11 – Major players in the Climate Change science field begin to have problems continuing their scientific justifications as the temperatures start to fall. Dubious science begins to be done in an effort to hide this.
12 – Blogs start to uncover various dubious scientific practices
13 – These blogs are generally ignored until the Climategate leak occurs. Then the mainstream newspapers start to signal the breaking of a scandal.
Someone who knows a lot more about it than me could do a useful check-list for journalists – they really need this sort of thing, otherwise they have to do their own research, and you can’t find much out in a pub…..
Take it to the bank. This WILL be used as evidence of global warming….
mkurbo
The list of things allegedly effected or traumatised by GW is so long that nobody takes it seriously anymore. Everyone knows they are a bunch of charlatans. Everyone laughed at the SOTU address as soon as Obama mentioned global warming. It’s been reduced to a joke.

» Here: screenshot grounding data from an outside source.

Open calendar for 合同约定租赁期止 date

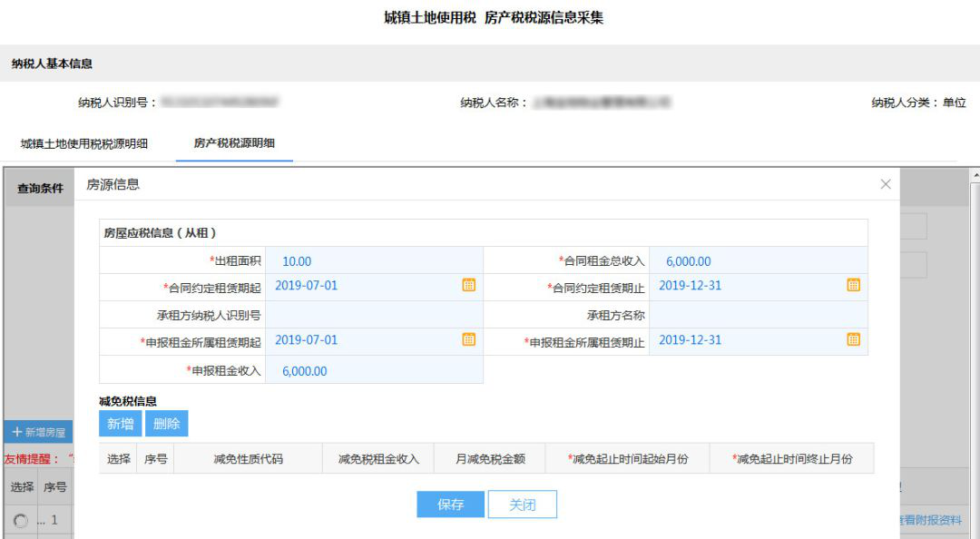click(x=853, y=284)
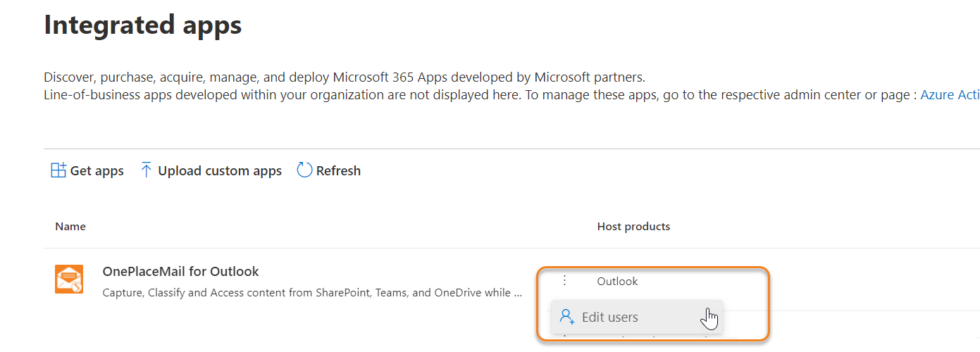The width and height of the screenshot is (980, 352).
Task: Click the orange OnePlaceMail app icon
Action: (x=69, y=279)
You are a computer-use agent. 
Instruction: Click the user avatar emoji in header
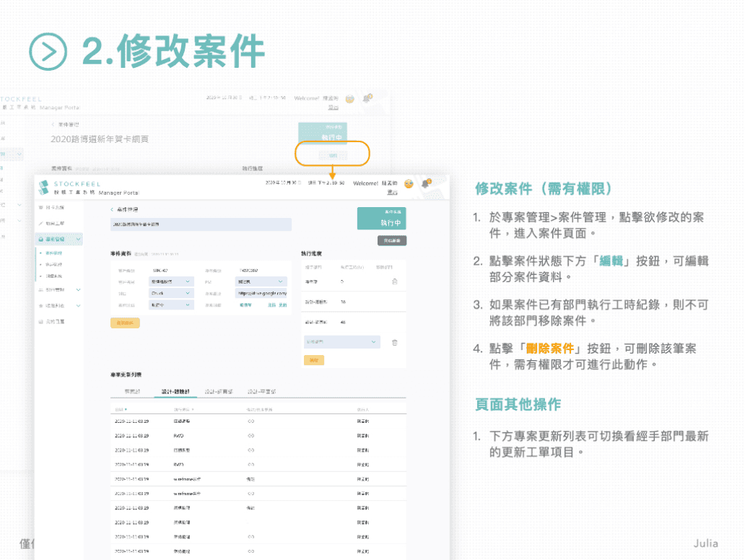tap(409, 184)
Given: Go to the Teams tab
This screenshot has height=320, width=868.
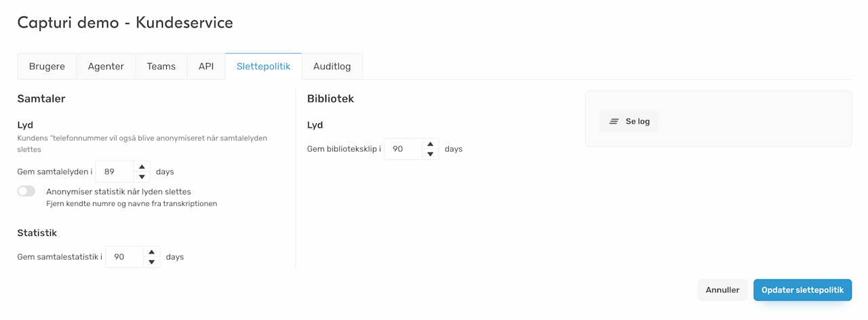Looking at the screenshot, I should coord(161,66).
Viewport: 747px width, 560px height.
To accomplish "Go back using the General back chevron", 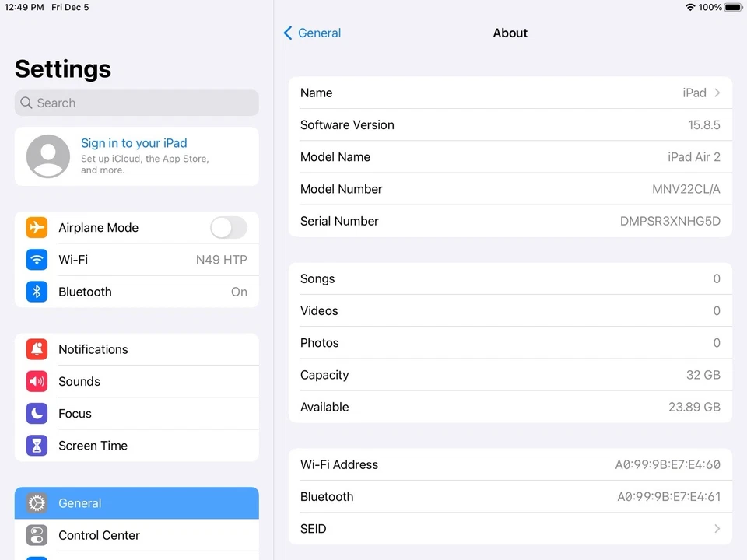I will [289, 33].
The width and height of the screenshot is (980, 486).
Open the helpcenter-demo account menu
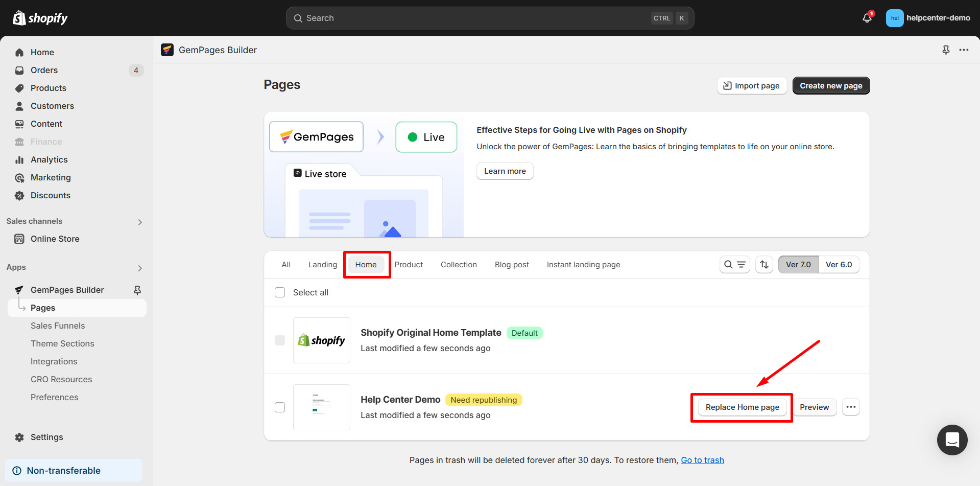pyautogui.click(x=928, y=18)
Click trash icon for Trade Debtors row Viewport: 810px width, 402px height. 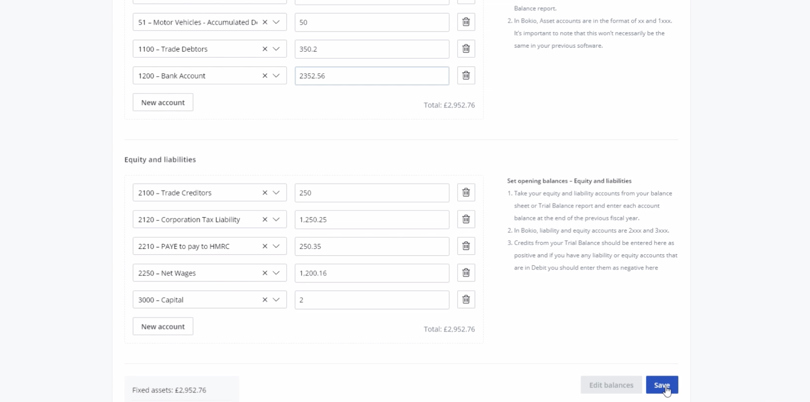[465, 49]
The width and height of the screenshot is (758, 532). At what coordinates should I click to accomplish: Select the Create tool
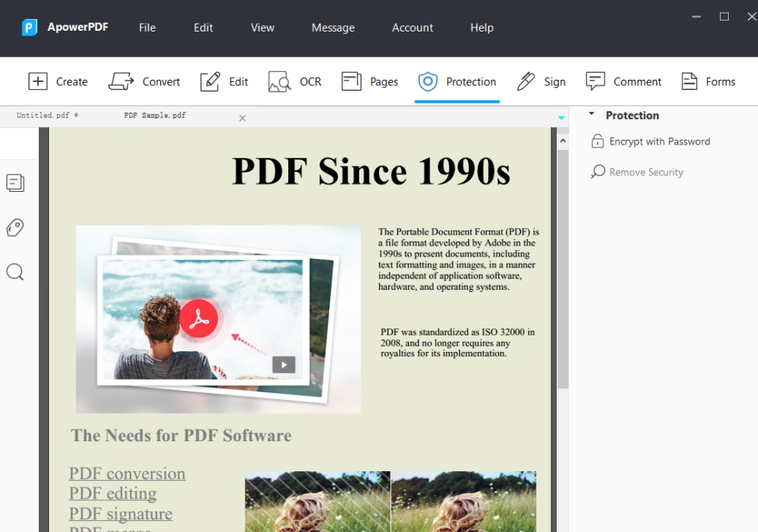[x=58, y=81]
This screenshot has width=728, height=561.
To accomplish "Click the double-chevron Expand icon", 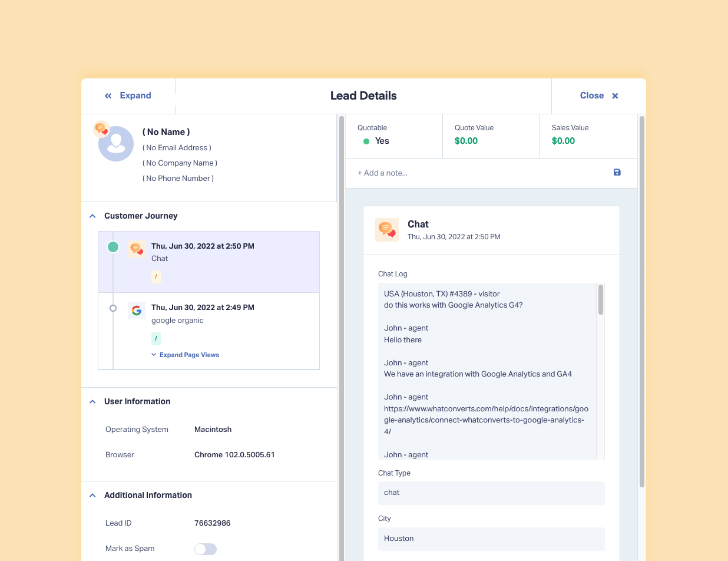I will tap(108, 96).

The Warmists were not happy with the warm world they inhabited.
Man is to blame.
Now they are unhappy with the cooling world they inhabit.
Man is to blame.
Nothing, it seems, will ever satisfy them.
They should look in the mirror… and blame themselves.
Dodgy Geezer
Your endeavour is a noble one, but the scandal is well documented in various books already.
David (10:56:18) said:
However, what is the pH of the freshwater environments where freshwater snails live and grow etc?
“With ocean heat content now shown to be dropping slightly since 2005, there is even greater concern.”
What a strange interpretation. If that little wiggle in the ocean heat content is cause for concern in this particular context, then there wouldn’t have been any coral anywhere this whole century.
What’s more interesting to note is that a single season’s extreme weather fluctuation can be enough to cause major and lasting changes to an ecosystem someplace.
Surely a tragedy regardless of cause. I’ve snorkeled the Keys many times. They’re a Floridian prize for sure. But now Man has frozen them with his warming.
Hey, mkurbo, I lived in St. Pete for years. Bad, bad news about the snook. I used to fish them in Channel A on the Hillsborough. I remember the Red Tide, too. Seems like I remember talk about the frequency of Red Tide was brought on by AGW.
Sign me,
Also tired of that spin…
Steve Oregon (10:35:32) :
Oh you silly deniers.
It’s not the cold. It’s CO2 causing “osteoporosis of the seas”.
Not True!
Jane Lubchecno also says
“We cannot say definitively that these dead zones are caused by climate change, but we can say that they are consistent with our understanding of climate change dynamics. Moreover, there is no other obvious explanation for the appearance of dead zones off an open coast such as ours. This dead zone is a consequence of changes in oceanic and atmospheric conditions, not runoff of nutrients from the land.”
What is the truth?
Temperature
Coral species live within a relatively narrow temperature margin, and anomalously low and high sea temperatures can induce coral bleaching. Bleaching events occur during sudden temperature drops accompanying intense upwelling episodes, (-3 º C to -5 º C for 5-10 days), seasonal cold-air outbreaks. Bleaching is much more frequently reported from elevated se water temperature. A small positive anomaly of 1-2 º C for 5-10 weeks during the summer season will usually induce bleaching.
Solar Irradiance
Bleaching during the summer months, during seasonal temperature and irradiance maxima often occurs disproportionately in shallow-living corals and on the exposed summits of colonies. Solar radiation has been suspected to play a role in coral bleaching. Both photosyntheticaly active radiation (PAR, 400-700nm) and ultraviolet radiation (UVR, 280-400nm) have been implicated in bleaching.